Maybe an interesting question: How can you have a big city without a large organization to logistically make it work? Especially if it has coherent and well-run transit, and similar services, such as garbage/sewer/power/water.


> How can you have a big city without a large organization to logistically make it work?

Is there a large cohesive logistical operation even present? It seems to me the city is divided into boroughs, precincts and "special offices" all with their own individual mandates and approaches due to the complications inherent in large organizations.

> Especially if it has coherent and well-run transit

Well run? Compared to what?

> such as garbage/sewer/power/water.

The municipality does offer these services but you can arrange to have them handled privately if you want. They still have to follow the law but they're allowed to operate in the cities "territory." If the city was such a logistical juggernaut then why would these options even be necessary or utilized? If the city stopped providing these services and turned it over entirely to private business would the city stop existing?
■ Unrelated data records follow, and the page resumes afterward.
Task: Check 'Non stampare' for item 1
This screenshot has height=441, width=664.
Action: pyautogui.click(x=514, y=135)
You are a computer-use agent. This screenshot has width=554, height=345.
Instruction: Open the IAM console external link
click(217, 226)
There are plenty of small towns with small governments in the US, and most of them are much more affordable then NYC.

I am going to assume that the most people who live in NYC are there exactly because they want big city (with correspondingly big government).


In retrospect, this was a knee-jerk reaction to a topic where I have no idea what I'm talking about. Please disregard my rambling.
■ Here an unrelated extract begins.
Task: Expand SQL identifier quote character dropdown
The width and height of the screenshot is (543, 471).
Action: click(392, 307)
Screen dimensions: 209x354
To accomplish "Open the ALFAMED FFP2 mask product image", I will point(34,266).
Are the market dynamics such that effective small companies grow, and ineffective small companies shrink? Is this bad?


Surprised that on a forum for startups, this comment is the most downvoted. Have we lost all self-awareness?


The VC-funded startup model is predicated on becoming a large business, not staying a small one.


The storyline as I remember it, was that startups can uniquely disrupt the big organizations (private or governmental) and unlock growth that was otherwise unavailable, and that's what attracted VC money in the first place. Innovator's Dilemma and all that. Seems like an eon ago.


what's that got to do with congestion pricing?


Yeah, Adam Smith, famous libertarian, that didn’t believe the government hard part to play.

People could try actually reading what he wrote for once.